Philippians 4:1-13 – written from prison
Therefore, my brothers and sisters, whom I love and long for, my joy and crown, stand firm in the Lord in this way, my beloved.
2 I urge Euodia and I urge Syntyche to be of the same mind in the Lord. 3 Yes, and I ask you also, my loyal companion, help these women, for they have struggled beside me in the work of the gospel, together with Clement and the rest of my coworkers, whose names are in the book of life.
4 Rejoice in the Lord always; again I will say, Rejoice. 5 Let your gentleness be known to everyone. The Lord is near. 6 Do not be anxious about anything, but in everything by prayer and supplication with thanksgiving let your requests be made known to God. 7 And the peace of God, which surpasses all understanding, will guard your hearts and your minds in Christ Jesus.
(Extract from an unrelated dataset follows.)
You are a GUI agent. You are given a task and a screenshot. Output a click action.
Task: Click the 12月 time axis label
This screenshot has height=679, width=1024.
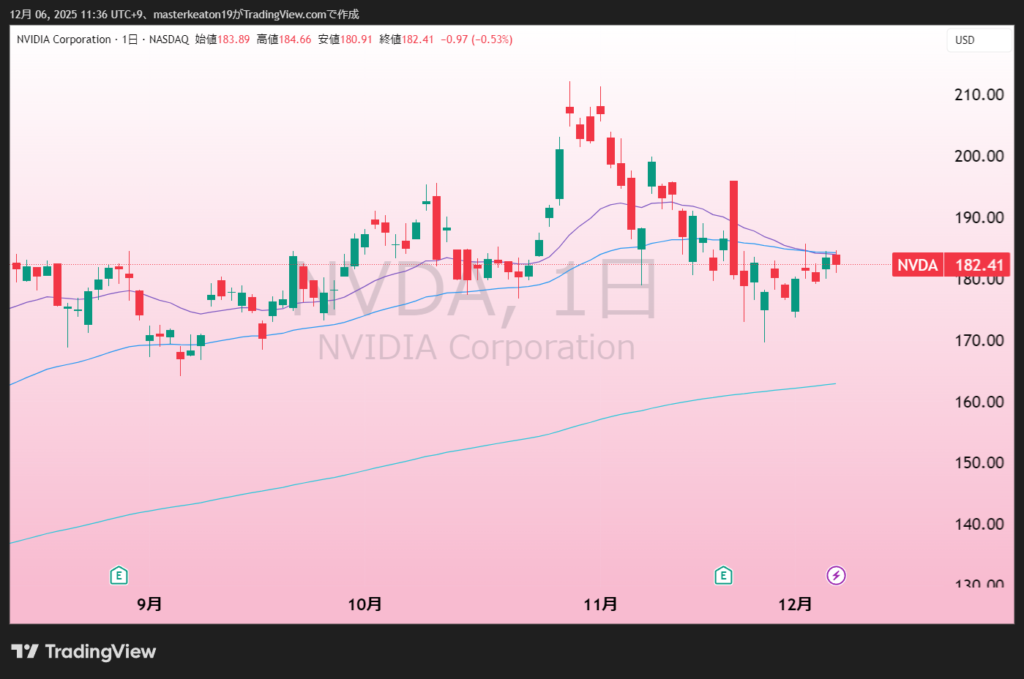pyautogui.click(x=795, y=604)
8 Finally, brothers and sisters, whatever is true, whatever is honorable, whatever is just, whatever is pure, whatever is pleasing, whatever is commendable, if there is any excellence and if there is anything worthy of praise, think about[d] these things. 9 As for the things that you have learned and received and heard and noticed in me, do them, and the God of peace will be with you.
10 I rejoice in the Lord greatly that now at last you have revived your concern for me; indeed, you were concerned for me but had no opportunity to show it. 11 Not that I am referring to being in need, for I have learned to be content with whatever I have. 12 I know what it is to have little, and I know what it is to have plenty. In any and all circumstances I have learned the secret of being well-fed and of going hungry, of having plenty and of being in need. 13 I can do all things through him who strengthens me.
The Art of Reframing
To get us started, think about the importance of framing. In the art world, framing is very important. The right frame can bring a piece to life. The wrong frame can leave it looking dull. Frames are chosen to bring out the best in a picture, to accentuate an aspect of the picture or painting, or to highlight a key feature of the picture.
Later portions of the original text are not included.